# Zu erledigen
Geben Sie für jede der folgenden Aussagen an, ob sie mit dem Textabschnitt zur Selbstanzeige übereinstimmt, und belegen Sie jedes Ja oder Nein mit den entscheidenden Worten des Textes als wörtlichem Zitat.
(a) Die Sperrwirkung tritt nur ein, wenn der Täter im Zeitpunkt der Selbstanzeige weiß oder damit rechnen muss, dass die Tat entdeckt ist.
(b) Wegen der Gründe für die subjektiven Tatbestandsmerkmale verweist der Text ausschließlich auf Rz. 721.
(c) Die Regelung soll dem Täter ermöglichen, sich Gewissheit darüber zu verschaffen, ob er mit einer Selbstanzeige noch Straffreiheit erlangen kann.

# Textabschnitt
********
Rz. 721

[Autor/Stand] Um dem Täter die Möglichkeit zu geben, sich Gewissheit darüber zu verschaffen, ob er mit einer Selbstanzeige noch Straffreiheit erlangen kann, lässt das Gesetz die Sperrwirkung des § 371 Abs. 2 Satz 1 Nr. 2 AO nur eintreten, wenn der Täter im Zeitpunkt der Selbstanzeige weiß oder damit rechnen muss, dass die Tat entdeckt ist. Wegen der Gründe, die zur Einfügung dieser subjektiven Tatbestandsmerkmale geführt haben, wird auf die Erl. in Rz. 631 ff. sowie Rz. 9 f., 33 f. verwiesen.
********
# Datenauszug

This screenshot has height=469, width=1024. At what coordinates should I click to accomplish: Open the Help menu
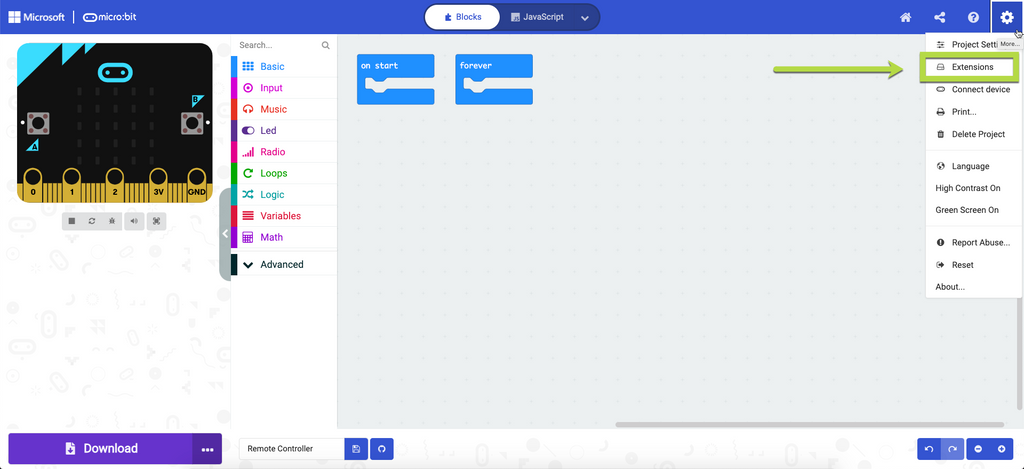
********
# Lösung
(a) Ja: „lässt das Gesetz die Sperrwirkung des § 371 Abs. 2 Satz 1 Nr. 2 AO nur eintreten, wenn der Täter im Zeitpunkt der Selbstanzeige weiß oder damit rechnen muss, dass die Tat entdeckt ist“
(b) Nein: „wird auf die Erl. in Rz. 631 ff. sowie Rz. 9 f., 33 f. verwiesen“
(c) Ja: „Um dem Täter die Möglichkeit zu geben, sich Gewissheit darüber zu verschaffen, ob er mit einer Selbstanzeige noch Straffreiheit erlangen kann“